| Problem to work on |
From the entries below, output the line with "Task: Click the column" and each following line up to and including the line with "has height=359, width=504.", exactly as written.

| Stored data entries |
**********

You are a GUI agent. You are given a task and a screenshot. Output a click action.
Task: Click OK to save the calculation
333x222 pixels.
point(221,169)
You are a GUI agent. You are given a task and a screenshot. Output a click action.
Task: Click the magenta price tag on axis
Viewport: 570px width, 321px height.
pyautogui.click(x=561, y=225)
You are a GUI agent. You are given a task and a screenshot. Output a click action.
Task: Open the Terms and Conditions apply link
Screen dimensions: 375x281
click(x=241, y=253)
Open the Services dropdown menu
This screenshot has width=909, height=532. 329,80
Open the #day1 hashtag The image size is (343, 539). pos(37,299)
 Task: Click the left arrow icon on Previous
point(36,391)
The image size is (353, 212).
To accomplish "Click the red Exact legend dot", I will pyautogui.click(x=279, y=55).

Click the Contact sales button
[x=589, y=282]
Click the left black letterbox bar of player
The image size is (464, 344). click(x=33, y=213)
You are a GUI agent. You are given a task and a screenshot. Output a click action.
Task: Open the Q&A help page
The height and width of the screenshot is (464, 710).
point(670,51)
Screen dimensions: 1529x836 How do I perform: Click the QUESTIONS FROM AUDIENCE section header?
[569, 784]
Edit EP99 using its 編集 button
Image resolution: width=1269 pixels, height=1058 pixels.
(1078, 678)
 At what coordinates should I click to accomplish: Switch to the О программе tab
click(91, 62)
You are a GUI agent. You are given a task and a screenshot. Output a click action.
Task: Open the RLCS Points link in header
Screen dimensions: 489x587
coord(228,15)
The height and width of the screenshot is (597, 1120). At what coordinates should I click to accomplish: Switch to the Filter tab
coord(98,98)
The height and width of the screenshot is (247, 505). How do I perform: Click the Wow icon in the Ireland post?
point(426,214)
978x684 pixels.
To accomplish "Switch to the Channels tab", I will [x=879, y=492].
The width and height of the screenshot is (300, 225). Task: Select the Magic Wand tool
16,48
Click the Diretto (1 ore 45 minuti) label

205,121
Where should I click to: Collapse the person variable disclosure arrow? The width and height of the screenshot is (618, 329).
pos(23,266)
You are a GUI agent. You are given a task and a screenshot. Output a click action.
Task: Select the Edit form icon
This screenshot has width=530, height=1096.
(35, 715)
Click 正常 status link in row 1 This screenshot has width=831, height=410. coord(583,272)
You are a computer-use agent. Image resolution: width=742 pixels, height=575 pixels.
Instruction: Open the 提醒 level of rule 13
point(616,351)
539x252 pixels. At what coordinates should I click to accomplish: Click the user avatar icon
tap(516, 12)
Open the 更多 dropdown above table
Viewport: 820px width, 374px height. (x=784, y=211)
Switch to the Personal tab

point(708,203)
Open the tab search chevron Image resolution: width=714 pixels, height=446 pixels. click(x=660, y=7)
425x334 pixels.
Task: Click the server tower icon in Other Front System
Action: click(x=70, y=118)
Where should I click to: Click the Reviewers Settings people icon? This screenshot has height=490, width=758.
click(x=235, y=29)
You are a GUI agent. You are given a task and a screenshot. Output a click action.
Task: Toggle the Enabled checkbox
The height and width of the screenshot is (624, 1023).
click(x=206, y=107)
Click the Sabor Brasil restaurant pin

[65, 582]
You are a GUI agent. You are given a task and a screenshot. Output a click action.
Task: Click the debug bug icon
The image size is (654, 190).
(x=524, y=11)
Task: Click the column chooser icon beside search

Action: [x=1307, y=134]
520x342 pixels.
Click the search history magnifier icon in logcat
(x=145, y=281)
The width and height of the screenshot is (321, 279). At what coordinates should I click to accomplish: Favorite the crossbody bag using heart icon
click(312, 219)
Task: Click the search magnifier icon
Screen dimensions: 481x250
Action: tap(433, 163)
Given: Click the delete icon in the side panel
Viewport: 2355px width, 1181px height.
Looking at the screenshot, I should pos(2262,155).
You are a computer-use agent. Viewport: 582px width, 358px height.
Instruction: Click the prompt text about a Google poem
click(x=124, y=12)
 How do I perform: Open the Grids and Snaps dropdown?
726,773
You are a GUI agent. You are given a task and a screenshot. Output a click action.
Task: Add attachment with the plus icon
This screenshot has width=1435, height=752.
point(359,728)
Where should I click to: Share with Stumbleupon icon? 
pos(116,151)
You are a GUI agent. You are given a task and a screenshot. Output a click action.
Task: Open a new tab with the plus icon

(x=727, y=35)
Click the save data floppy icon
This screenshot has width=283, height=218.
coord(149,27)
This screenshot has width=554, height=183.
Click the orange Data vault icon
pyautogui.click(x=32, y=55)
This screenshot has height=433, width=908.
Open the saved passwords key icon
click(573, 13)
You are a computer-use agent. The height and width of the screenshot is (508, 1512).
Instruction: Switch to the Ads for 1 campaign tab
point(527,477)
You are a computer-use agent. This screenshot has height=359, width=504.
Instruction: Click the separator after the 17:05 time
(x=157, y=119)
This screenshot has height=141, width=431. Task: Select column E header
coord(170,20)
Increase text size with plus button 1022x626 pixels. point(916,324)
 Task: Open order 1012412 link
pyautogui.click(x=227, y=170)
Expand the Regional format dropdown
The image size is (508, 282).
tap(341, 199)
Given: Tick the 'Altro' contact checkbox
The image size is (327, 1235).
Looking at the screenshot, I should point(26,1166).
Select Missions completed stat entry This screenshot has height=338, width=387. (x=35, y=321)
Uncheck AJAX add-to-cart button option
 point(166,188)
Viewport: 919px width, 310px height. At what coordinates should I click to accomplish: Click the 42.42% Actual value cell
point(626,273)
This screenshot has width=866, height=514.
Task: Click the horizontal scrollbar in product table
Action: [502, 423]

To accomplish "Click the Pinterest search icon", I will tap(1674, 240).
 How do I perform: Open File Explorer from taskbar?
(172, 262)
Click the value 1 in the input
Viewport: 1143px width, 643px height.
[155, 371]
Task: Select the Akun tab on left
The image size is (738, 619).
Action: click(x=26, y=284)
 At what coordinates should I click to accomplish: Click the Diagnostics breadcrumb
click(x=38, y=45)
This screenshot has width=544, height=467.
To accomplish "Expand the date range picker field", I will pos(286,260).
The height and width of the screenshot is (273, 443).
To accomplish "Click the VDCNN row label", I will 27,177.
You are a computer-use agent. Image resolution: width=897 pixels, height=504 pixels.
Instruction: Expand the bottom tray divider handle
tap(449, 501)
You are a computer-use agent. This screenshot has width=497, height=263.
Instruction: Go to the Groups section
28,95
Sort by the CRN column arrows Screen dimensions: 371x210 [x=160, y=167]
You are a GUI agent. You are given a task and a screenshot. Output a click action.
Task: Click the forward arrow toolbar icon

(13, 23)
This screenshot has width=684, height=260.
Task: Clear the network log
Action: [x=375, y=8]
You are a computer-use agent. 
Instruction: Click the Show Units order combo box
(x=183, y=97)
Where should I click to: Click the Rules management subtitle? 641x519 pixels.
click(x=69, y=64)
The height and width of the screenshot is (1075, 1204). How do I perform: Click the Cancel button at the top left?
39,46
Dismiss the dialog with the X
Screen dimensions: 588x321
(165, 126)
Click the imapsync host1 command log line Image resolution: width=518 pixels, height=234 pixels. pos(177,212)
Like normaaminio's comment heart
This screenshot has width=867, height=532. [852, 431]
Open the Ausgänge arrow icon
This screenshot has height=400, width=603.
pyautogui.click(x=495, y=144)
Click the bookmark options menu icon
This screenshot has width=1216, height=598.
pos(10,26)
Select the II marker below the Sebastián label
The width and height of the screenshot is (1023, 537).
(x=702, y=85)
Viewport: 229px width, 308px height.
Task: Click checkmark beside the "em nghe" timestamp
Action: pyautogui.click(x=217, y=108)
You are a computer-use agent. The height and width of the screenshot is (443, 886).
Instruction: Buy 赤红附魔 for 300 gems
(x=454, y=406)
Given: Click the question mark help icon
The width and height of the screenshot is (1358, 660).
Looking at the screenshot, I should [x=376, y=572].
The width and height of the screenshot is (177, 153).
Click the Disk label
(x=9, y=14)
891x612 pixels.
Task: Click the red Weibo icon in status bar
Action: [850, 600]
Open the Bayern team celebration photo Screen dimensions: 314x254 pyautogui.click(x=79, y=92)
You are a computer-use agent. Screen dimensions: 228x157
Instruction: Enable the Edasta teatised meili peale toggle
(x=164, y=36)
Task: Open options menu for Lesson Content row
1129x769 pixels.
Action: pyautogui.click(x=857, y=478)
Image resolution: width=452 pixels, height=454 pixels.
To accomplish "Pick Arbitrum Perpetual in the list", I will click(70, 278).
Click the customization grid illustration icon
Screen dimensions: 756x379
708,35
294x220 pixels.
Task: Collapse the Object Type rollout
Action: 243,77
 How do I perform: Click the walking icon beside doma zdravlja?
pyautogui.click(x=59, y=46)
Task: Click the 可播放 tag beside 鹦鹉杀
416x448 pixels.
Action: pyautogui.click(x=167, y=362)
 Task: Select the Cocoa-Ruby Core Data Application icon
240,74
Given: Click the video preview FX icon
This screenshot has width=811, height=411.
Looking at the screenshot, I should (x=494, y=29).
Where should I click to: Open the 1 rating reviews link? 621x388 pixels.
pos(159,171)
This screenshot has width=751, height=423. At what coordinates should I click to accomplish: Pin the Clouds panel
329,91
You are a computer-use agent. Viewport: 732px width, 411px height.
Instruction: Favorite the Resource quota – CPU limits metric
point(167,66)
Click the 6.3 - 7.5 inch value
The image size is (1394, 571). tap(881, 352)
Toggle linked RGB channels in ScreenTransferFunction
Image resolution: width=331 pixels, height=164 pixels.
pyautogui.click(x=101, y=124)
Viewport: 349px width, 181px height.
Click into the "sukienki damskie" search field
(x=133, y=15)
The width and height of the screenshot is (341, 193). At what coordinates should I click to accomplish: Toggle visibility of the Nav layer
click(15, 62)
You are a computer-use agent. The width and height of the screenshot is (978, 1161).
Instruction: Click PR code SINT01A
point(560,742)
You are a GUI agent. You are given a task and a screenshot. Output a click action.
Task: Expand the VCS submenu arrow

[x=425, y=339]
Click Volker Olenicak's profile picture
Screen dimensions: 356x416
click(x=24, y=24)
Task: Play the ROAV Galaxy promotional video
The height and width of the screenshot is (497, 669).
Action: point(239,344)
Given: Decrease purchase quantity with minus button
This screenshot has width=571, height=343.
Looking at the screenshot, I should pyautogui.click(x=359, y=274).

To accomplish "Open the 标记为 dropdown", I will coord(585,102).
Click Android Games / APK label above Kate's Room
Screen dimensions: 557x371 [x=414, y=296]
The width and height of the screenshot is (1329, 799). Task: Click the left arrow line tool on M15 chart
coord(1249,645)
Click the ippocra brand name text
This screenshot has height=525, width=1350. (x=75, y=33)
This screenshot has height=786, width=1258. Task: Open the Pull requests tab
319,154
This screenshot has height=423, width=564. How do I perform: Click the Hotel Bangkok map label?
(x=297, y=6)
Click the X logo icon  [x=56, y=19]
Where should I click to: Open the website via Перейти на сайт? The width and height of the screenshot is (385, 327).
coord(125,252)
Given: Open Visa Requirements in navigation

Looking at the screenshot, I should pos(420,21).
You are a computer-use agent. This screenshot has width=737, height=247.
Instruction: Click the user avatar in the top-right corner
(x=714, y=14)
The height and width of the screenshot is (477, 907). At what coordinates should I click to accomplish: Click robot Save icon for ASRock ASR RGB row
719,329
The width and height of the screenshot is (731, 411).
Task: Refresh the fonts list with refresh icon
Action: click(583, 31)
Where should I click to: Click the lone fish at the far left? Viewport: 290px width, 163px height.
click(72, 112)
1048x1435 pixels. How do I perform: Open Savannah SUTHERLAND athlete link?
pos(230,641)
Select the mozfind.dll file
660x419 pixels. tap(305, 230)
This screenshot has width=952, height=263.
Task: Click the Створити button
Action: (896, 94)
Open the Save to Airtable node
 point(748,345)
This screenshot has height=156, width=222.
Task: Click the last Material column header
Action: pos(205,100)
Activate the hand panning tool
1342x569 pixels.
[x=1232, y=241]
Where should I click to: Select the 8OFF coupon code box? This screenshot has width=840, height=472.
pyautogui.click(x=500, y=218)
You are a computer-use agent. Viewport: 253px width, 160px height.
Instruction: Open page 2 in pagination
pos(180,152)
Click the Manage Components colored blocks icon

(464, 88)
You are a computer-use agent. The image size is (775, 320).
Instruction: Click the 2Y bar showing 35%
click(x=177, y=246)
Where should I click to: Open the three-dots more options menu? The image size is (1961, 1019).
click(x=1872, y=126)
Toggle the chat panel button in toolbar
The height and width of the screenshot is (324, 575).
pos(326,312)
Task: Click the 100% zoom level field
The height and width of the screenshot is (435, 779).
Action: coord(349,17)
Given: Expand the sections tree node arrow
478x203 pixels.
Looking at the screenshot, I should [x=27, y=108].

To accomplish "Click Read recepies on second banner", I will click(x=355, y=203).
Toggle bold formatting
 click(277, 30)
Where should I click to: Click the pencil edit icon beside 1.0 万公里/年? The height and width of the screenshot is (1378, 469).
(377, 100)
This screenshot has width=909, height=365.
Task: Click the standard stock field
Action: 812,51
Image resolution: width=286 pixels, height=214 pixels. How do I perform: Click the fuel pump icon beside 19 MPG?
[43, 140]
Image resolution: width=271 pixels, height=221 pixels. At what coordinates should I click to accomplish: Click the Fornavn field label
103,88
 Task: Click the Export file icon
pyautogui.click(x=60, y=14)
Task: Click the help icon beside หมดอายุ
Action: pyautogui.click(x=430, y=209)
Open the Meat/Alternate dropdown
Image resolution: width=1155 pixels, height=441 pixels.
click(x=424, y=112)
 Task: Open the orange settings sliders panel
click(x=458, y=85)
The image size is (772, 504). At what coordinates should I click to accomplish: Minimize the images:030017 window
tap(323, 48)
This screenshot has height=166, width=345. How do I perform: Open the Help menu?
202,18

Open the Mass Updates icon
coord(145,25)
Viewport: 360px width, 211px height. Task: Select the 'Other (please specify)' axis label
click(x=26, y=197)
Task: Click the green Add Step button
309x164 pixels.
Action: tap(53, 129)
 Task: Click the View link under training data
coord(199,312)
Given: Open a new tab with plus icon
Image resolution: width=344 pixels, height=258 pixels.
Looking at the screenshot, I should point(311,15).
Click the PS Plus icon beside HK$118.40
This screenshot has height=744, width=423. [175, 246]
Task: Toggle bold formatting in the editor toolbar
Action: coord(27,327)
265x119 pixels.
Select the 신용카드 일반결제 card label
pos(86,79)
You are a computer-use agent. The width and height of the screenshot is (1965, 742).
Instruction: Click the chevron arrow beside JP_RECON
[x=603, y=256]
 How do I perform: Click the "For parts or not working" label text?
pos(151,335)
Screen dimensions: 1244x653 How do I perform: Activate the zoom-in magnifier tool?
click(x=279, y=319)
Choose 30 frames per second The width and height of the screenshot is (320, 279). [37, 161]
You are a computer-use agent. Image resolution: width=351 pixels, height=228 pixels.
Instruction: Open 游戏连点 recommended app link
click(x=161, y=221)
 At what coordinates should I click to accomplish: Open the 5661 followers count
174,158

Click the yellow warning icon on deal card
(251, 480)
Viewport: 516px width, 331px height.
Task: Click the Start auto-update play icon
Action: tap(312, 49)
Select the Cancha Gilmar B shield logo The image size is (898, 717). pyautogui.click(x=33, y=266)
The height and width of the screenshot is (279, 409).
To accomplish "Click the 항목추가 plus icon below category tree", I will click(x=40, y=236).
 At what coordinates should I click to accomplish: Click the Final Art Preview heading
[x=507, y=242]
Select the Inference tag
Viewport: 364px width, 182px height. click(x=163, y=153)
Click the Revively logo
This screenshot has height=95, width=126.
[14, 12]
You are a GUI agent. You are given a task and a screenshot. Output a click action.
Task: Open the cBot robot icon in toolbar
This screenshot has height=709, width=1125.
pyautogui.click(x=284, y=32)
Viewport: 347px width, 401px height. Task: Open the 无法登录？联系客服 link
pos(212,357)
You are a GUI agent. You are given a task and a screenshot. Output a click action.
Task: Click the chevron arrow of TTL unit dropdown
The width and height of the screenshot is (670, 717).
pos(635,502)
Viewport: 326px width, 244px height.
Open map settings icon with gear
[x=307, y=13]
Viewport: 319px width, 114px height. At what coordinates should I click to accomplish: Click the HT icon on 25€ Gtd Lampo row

**********

| Written response |
Task: Click the column chooser icon beside search

Action: [x=1307, y=134]
520x342 pixels.
Click the search history magnifier icon in logcat
(x=145, y=281)
The width and height of the screenshot is (321, 279). At what coordinates should I click to accomplish: Favorite the crossbody bag using heart icon
click(312, 219)
Task: Click the search magnifier icon
Screen dimensions: 481x250
Action: tap(433, 163)
Given: Click the delete icon in the side panel
Viewport: 2355px width, 1181px height.
Looking at the screenshot, I should pos(2262,155).
You are a computer-use agent. Viewport: 582px width, 358px height.
Instruction: Click the prompt text about a Google poem
click(x=124, y=12)
 How do I perform: Open the Grids and Snaps dropdown?
726,773
You are a GUI agent. You are given a task and a screenshot. Output a click action.
Task: Add attachment with the plus icon
This screenshot has width=1435, height=752.
point(359,728)
Where should I click to: Share with Stumbleupon icon? 
pos(116,151)
You are a GUI agent. You are given a task and a screenshot. Output a click action.
Task: Open a new tab with the plus icon

(x=727, y=35)
Click the save data floppy icon
This screenshot has width=283, height=218.
coord(149,27)
This screenshot has width=554, height=183.
Click the orange Data vault icon
pyautogui.click(x=32, y=55)
This screenshot has height=433, width=908.
Open the saved passwords key icon
click(573, 13)
You are a computer-use agent. The height and width of the screenshot is (508, 1512).
Instruction: Switch to the Ads for 1 campaign tab
point(527,477)
You are a computer-use agent. This screenshot has height=359, width=504.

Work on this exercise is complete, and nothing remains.